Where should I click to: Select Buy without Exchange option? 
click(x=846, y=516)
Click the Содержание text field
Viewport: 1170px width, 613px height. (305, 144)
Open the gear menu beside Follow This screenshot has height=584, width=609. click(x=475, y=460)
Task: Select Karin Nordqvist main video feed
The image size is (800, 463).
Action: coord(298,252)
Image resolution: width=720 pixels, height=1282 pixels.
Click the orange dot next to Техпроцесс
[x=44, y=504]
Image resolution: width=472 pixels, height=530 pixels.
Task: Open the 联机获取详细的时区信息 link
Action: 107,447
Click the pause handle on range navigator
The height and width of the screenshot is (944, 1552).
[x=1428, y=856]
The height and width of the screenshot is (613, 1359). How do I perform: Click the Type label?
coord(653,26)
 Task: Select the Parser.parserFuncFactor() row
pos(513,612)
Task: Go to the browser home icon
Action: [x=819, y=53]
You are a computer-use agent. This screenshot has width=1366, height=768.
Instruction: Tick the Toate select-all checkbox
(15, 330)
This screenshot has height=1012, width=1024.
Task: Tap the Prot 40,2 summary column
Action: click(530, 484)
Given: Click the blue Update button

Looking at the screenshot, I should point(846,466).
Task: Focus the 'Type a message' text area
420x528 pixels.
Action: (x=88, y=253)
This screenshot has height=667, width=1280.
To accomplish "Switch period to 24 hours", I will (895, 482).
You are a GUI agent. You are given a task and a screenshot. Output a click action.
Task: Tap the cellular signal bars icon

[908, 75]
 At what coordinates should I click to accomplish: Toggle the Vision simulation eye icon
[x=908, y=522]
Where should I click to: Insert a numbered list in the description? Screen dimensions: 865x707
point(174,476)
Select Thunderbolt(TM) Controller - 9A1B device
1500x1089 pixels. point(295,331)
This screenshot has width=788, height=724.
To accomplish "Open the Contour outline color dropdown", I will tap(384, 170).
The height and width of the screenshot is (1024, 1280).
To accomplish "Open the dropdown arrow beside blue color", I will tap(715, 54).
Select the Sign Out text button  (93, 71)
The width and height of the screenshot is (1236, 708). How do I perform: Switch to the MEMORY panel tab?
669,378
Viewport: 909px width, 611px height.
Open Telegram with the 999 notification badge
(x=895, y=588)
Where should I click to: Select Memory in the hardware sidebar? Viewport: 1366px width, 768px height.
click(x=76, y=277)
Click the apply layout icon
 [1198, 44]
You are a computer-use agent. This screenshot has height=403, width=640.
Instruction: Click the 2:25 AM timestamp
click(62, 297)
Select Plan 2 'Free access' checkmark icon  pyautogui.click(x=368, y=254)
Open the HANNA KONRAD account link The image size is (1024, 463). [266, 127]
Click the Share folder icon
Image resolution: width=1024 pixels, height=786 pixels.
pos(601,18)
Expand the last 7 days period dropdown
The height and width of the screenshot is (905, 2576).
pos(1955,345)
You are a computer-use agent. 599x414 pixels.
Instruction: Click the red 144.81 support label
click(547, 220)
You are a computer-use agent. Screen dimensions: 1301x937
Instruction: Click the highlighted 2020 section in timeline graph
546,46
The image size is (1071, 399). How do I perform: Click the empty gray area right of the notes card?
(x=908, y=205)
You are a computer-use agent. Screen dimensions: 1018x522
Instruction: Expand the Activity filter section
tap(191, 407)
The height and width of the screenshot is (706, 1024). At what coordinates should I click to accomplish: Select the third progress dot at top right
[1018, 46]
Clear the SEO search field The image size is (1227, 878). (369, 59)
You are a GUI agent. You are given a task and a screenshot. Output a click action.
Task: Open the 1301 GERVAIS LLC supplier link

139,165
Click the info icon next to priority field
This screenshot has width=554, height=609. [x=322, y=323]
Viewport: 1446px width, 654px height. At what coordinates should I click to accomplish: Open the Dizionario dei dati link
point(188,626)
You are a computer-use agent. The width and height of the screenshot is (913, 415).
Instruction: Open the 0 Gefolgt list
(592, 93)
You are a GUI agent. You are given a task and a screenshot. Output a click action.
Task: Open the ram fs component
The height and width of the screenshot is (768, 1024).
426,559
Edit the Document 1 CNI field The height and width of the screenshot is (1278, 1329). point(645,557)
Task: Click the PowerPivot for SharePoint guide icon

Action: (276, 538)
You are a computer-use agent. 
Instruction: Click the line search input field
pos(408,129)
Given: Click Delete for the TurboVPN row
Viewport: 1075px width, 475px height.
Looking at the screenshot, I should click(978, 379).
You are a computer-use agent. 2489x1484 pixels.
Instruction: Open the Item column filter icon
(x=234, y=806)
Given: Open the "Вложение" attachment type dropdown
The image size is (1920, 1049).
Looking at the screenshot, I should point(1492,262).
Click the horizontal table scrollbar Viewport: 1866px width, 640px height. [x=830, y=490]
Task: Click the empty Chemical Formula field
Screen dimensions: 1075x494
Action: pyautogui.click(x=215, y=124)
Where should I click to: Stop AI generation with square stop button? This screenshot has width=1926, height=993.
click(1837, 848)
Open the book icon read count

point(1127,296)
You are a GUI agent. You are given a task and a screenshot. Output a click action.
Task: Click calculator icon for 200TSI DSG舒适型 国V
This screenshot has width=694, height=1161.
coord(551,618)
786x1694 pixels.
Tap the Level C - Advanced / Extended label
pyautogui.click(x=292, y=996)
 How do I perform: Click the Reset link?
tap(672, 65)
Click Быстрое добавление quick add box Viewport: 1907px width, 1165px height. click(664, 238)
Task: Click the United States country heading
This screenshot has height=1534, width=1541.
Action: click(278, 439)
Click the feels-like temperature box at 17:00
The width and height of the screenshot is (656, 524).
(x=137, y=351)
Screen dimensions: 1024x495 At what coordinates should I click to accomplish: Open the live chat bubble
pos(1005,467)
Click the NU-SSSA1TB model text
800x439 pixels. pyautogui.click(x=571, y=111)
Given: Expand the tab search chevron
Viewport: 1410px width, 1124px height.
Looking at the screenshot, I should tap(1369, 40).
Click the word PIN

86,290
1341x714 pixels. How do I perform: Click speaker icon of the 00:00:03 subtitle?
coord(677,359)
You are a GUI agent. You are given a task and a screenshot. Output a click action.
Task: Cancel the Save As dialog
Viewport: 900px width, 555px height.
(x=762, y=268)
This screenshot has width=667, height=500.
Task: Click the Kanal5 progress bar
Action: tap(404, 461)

_____

• TASK TO CARRY OUT
Of the lines in the listing, some hold the word "will". Report how many, and only that.

• THE ANSWER
3